We should also drop those transcripts which are missing constraint annotations in gnomAD. Possibly this is due to limited coverage.

In [6]:
new_coding = new_coding.dropna()
new_coding.shape

(350, 19)

A further six transcripts are dropped.

In [7]:
new_coding.gnomad_flags.value_counts()

[]                               337
["outlier_syn"]                    7
["outlier_mis","outlier_syn"]      5
["outlier_mis"]                    1
Name: gnomad_flags, dtype: int64

Thirteen of the transcripts are outliers for synonymous / missense variants in gnomAD. 

In total, we find 337 "newly-constrained" transcripts.

These are likely to be accounted for by:
1) The inclusion of splicing variants in gnomAD constraint.
2) The more conservative nature of LOEUF.

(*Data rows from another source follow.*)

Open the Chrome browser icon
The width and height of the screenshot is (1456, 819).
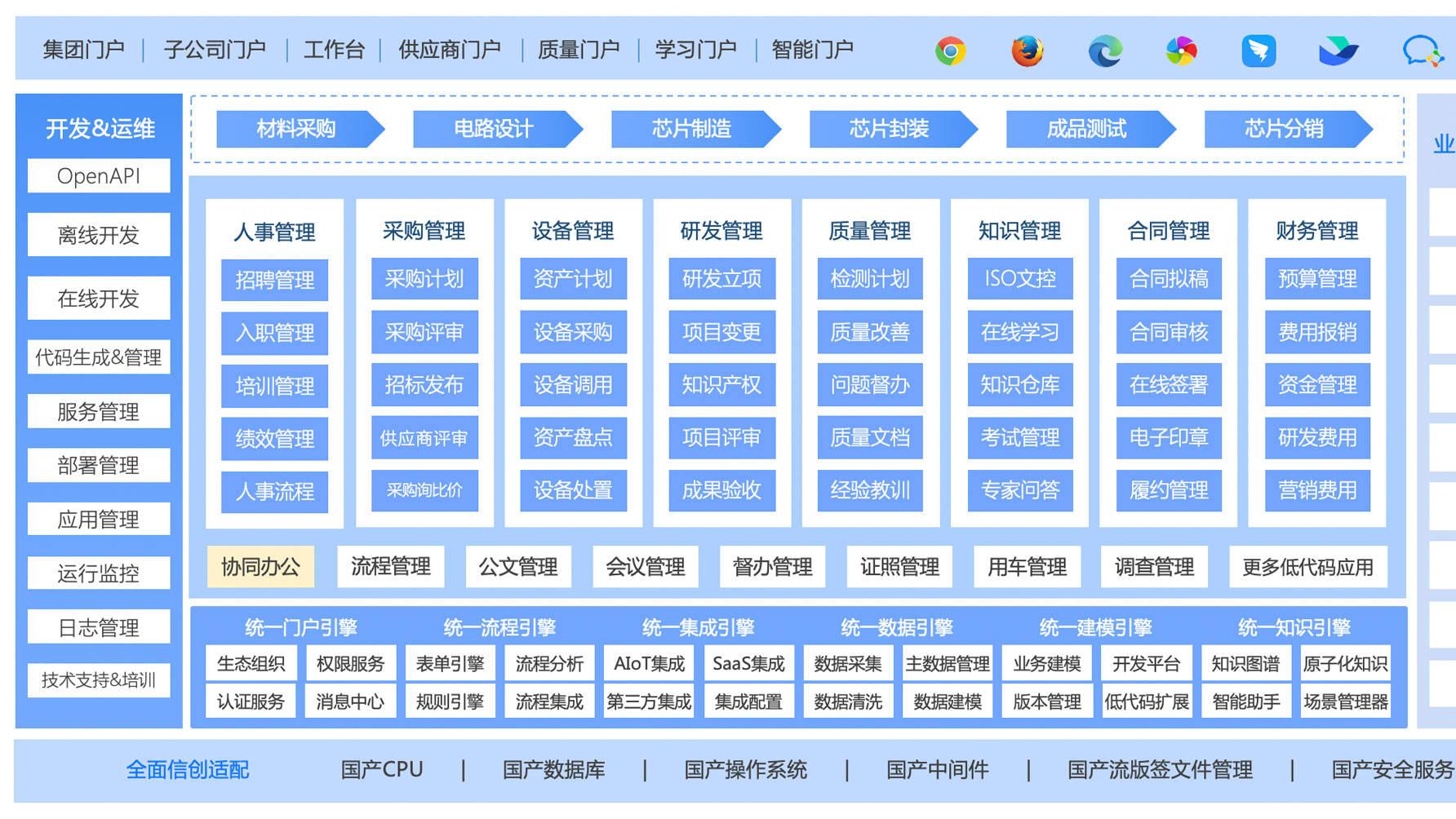949,50
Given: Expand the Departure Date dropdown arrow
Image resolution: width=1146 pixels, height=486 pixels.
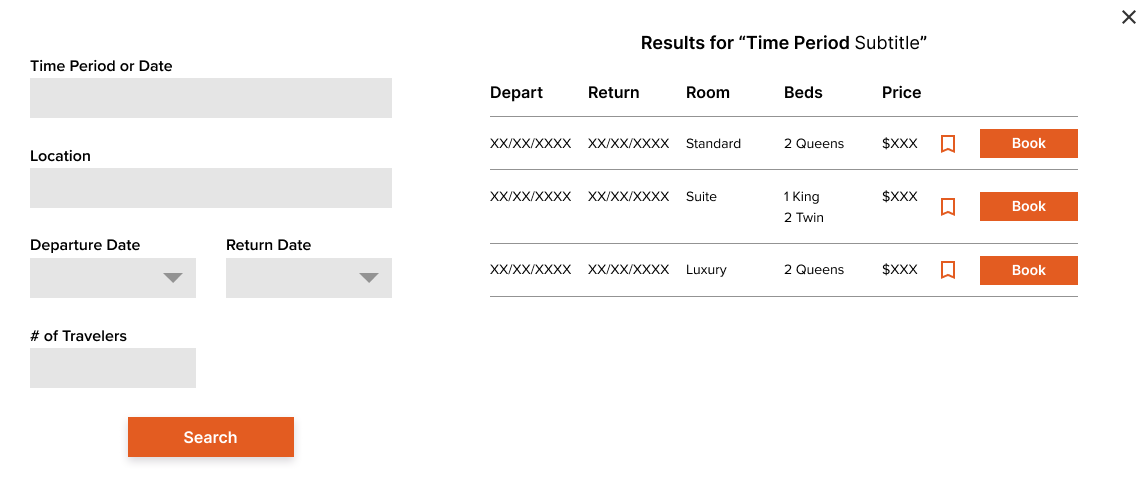Looking at the screenshot, I should [x=172, y=278].
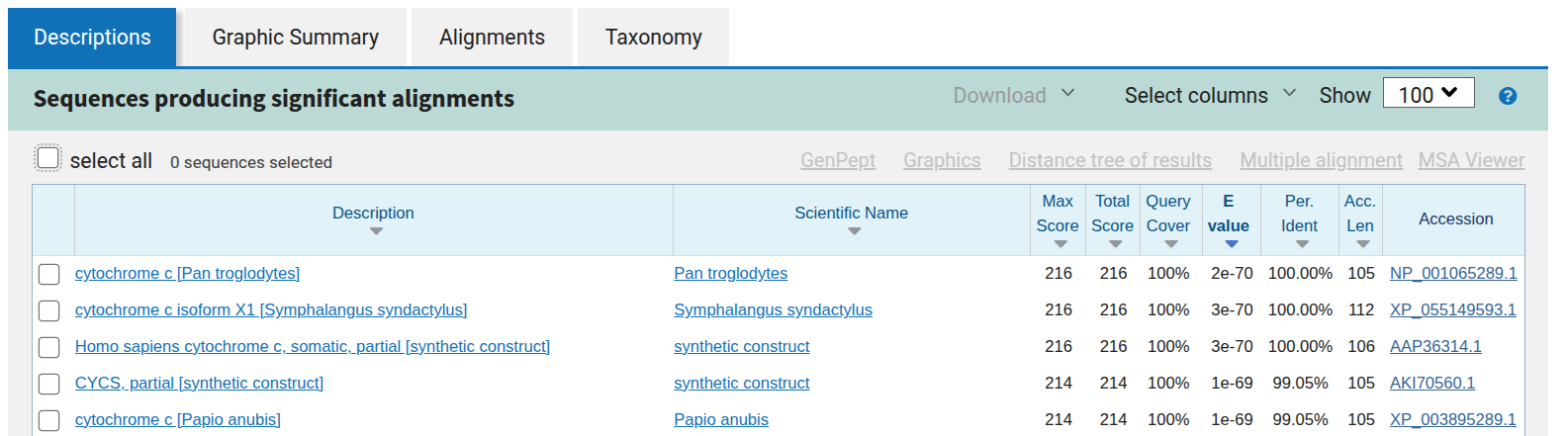Image resolution: width=1568 pixels, height=436 pixels.
Task: Follow the Symphalangus syndactylus scientific name link
Action: pos(773,309)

## Genes which are not constrained in gnomAD, but which have regional nonsense constraint.

In [8]:
m8 = df["region"] != "transcript"

new_regional = df[m8 & m2 & m3 & m5].copy() # Drops NaN values in pli & loeuf columns
new_regional.enst.nunique()

622

There are 622 transcripts which are not constrained in gnomAD, but which have regional nonsense constraint.

In [9]:
new_regional.region.value_counts()

nmd_target        316
distal_nmd        251
long_exon          59
start_proximal     24
Name: region, dtype: int64

316 are constrained in NMD target regions. 334 are constrained in NMD escape regions.

In [10]:
new_regional.gnomad_flags.value_counts()

[]                               629
["outlier_mis","outlier_syn"]     11
["outlier_syn"]                   10
Name: gnomad_flags, dtype: int64

21 are flagged as outliers for missense / synonymous variants in gnomAD.